## Instructions to follow
Starting at the line with "Where should I", copy each line through the last one below exactly as written, without any pictures.

Stored records
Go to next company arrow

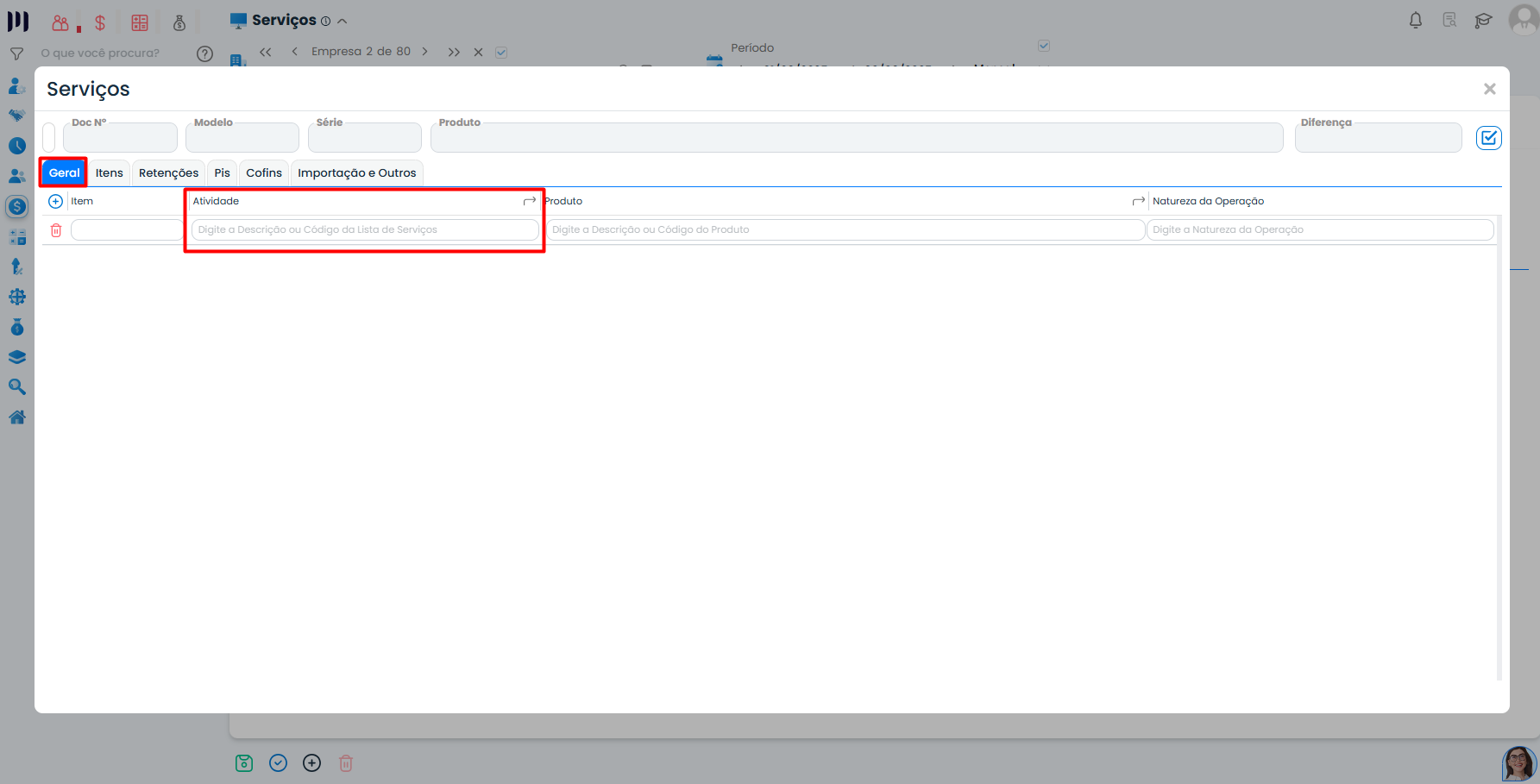(x=424, y=52)
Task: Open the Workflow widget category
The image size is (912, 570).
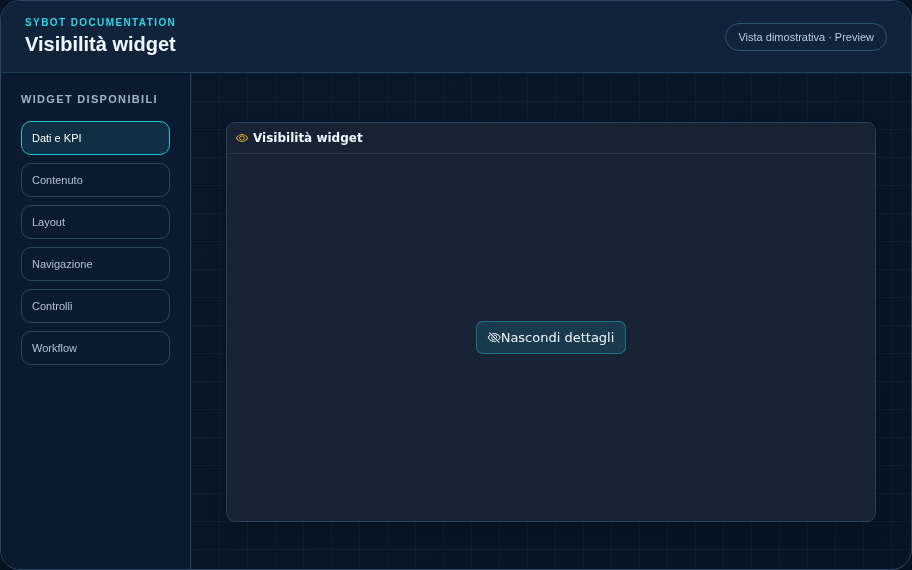Action: pos(95,348)
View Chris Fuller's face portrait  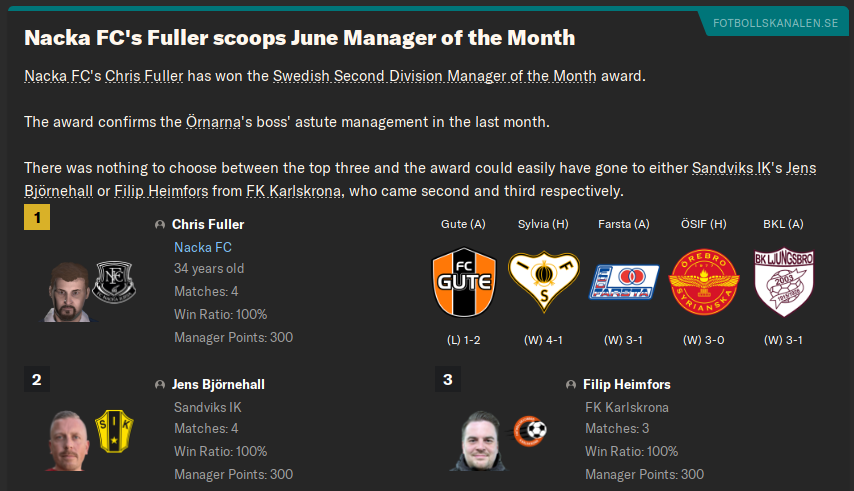pos(68,290)
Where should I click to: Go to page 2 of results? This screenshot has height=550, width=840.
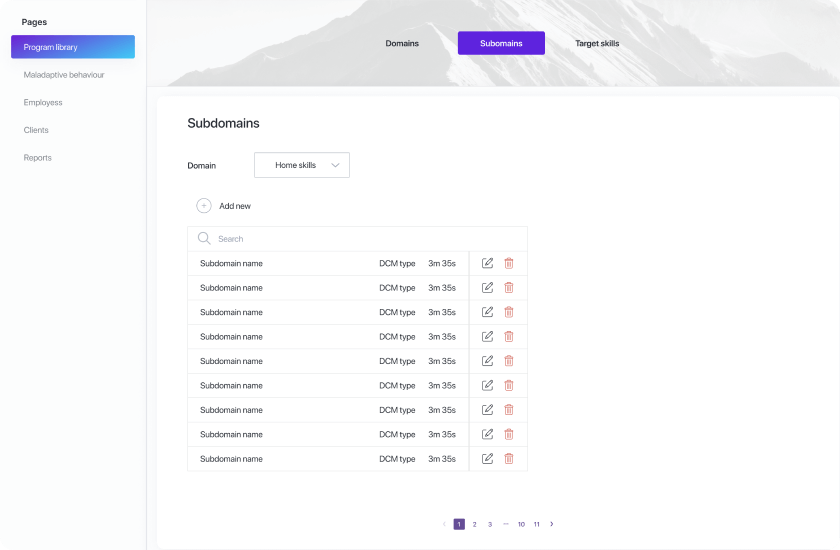point(475,524)
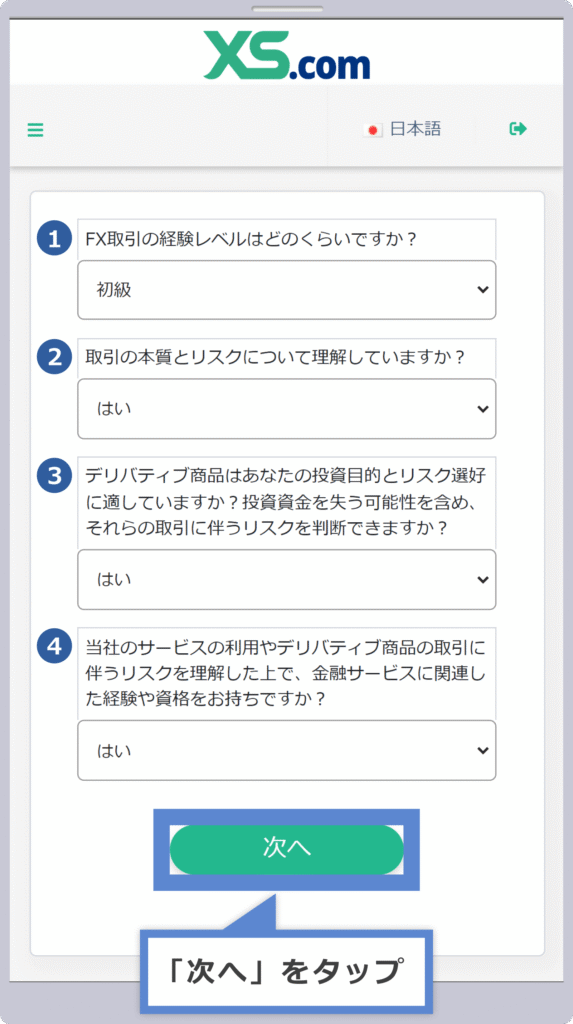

## Task solution
Where should I click to: Go to page 2 of results? This screenshot has height=550, width=840.
point(475,524)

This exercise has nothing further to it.